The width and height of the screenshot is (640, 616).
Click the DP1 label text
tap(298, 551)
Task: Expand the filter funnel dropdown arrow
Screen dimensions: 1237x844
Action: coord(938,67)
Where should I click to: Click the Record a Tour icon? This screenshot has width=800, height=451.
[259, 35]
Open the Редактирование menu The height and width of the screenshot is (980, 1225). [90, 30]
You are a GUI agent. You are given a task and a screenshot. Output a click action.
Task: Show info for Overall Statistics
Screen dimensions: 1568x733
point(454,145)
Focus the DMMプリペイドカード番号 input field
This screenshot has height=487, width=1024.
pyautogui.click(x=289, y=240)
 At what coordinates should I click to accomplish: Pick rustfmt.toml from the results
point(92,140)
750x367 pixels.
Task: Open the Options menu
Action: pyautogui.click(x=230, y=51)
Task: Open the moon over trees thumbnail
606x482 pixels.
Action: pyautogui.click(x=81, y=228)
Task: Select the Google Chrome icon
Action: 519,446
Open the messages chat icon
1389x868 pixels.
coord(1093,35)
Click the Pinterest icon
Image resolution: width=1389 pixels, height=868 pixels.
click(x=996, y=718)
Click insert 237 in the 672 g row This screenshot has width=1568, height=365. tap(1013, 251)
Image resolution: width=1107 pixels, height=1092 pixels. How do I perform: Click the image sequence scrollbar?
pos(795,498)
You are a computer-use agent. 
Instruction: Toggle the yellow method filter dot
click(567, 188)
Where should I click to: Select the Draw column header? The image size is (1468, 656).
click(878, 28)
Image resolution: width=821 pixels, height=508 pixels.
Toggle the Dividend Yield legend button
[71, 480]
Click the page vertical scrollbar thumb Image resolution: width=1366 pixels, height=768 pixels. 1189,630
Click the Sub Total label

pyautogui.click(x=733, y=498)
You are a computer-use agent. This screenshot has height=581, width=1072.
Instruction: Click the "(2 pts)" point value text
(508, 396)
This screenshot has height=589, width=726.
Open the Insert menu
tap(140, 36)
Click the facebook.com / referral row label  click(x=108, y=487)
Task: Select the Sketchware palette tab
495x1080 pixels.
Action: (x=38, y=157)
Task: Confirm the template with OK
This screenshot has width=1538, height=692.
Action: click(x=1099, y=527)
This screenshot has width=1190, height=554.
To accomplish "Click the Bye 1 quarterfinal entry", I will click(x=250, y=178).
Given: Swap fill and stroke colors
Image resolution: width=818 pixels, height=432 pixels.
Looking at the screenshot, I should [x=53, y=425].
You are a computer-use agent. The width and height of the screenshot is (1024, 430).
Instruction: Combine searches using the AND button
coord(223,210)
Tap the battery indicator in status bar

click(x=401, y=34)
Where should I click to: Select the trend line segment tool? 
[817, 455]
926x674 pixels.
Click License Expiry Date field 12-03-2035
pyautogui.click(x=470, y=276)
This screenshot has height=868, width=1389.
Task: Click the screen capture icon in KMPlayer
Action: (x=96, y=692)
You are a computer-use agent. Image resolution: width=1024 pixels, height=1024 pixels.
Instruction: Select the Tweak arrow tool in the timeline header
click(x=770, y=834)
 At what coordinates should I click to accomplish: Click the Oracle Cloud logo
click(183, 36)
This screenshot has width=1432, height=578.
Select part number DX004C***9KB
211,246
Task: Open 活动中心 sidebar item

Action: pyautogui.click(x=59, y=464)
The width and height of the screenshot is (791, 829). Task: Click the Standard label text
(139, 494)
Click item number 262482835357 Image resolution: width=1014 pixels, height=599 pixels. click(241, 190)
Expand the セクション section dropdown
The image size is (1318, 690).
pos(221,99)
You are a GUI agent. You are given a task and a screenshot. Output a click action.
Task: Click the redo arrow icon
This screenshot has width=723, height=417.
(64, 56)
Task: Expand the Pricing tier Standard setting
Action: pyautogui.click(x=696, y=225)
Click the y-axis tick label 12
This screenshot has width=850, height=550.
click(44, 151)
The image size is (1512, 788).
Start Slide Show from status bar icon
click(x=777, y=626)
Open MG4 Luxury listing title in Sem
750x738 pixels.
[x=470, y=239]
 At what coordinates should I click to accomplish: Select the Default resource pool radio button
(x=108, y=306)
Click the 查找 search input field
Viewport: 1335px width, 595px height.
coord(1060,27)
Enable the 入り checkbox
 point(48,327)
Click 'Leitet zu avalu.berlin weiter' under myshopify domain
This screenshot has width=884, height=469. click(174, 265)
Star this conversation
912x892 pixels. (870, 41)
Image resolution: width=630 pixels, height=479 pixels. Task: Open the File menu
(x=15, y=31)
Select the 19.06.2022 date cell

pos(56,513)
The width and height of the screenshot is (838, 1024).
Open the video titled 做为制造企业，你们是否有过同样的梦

* Your assignment
All lines in the listing above between the line with "At what coordinates should I click to accomplish: Pick" and the line with "Open the messages chat icon", inclusive, should be set down exactly, and no line outside that range.

* Reply
 At what coordinates should I click to accomplish: Pick rustfmt.toml from the results
point(92,140)
750x367 pixels.
Task: Open the Options menu
Action: pyautogui.click(x=230, y=51)
Task: Open the moon over trees thumbnail
606x482 pixels.
Action: pyautogui.click(x=81, y=228)
Task: Select the Google Chrome icon
Action: 519,446
Open the messages chat icon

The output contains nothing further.